[Exercise details]:
Report back every line of the entries that contains "computer", exactly as written.

[Records supplied]:
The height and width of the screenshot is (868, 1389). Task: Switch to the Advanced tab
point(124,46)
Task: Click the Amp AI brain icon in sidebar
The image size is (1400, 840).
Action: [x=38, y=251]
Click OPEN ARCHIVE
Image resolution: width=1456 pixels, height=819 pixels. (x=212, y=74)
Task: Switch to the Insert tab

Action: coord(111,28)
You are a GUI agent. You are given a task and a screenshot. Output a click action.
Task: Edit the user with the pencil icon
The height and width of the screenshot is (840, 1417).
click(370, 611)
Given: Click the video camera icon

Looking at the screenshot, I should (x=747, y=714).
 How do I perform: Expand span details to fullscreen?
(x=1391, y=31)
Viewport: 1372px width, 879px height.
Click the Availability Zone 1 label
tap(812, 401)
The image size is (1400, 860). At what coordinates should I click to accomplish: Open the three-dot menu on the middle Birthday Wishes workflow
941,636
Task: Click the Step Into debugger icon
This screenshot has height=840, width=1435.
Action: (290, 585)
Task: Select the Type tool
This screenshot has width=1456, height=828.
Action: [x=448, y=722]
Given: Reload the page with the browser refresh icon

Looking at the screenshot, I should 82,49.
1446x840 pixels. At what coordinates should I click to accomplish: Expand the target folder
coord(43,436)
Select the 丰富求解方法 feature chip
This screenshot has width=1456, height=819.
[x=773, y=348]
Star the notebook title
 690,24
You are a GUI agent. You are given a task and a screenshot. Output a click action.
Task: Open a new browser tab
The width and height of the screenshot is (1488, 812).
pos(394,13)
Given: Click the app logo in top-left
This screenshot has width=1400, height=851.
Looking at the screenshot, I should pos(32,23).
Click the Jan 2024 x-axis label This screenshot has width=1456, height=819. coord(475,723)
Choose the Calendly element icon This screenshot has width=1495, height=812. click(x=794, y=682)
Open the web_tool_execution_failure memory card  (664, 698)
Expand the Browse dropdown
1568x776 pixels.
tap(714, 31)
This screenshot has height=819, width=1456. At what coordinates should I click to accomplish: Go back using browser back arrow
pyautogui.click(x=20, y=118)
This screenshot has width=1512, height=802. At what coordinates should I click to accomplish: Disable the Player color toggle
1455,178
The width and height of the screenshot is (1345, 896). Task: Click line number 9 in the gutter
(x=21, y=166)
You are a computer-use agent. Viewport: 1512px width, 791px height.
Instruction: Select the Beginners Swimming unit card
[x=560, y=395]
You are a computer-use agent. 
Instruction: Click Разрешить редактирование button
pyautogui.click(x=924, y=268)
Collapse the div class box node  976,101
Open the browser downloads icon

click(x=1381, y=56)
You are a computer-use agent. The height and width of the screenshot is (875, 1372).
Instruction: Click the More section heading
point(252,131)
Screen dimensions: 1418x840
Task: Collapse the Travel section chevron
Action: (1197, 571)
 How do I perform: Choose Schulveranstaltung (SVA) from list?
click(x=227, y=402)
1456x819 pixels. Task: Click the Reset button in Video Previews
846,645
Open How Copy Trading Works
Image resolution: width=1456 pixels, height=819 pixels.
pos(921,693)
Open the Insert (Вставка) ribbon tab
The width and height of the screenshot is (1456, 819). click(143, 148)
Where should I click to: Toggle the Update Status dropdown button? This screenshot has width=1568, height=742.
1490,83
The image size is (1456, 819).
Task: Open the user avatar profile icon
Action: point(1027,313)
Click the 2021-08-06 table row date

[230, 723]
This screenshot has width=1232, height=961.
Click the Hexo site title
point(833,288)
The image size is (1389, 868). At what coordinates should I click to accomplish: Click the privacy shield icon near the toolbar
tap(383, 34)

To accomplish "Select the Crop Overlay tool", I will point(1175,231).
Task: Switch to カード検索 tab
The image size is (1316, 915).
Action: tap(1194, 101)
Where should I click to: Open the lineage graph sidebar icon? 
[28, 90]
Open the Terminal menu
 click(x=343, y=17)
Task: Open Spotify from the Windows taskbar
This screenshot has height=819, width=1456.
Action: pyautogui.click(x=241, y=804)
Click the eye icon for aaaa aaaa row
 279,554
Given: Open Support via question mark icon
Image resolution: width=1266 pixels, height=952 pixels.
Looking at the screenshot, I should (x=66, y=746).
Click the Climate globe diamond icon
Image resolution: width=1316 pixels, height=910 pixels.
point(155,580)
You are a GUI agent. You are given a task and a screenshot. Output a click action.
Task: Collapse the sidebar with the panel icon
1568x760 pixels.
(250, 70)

[Answer to this exercise]:
You are a computer-use agent. Viewport: 1512px width, 791px height.
You are a computer-use agent. 
You are a computer-use agent. The height and width of the screenshot is (875, 1372).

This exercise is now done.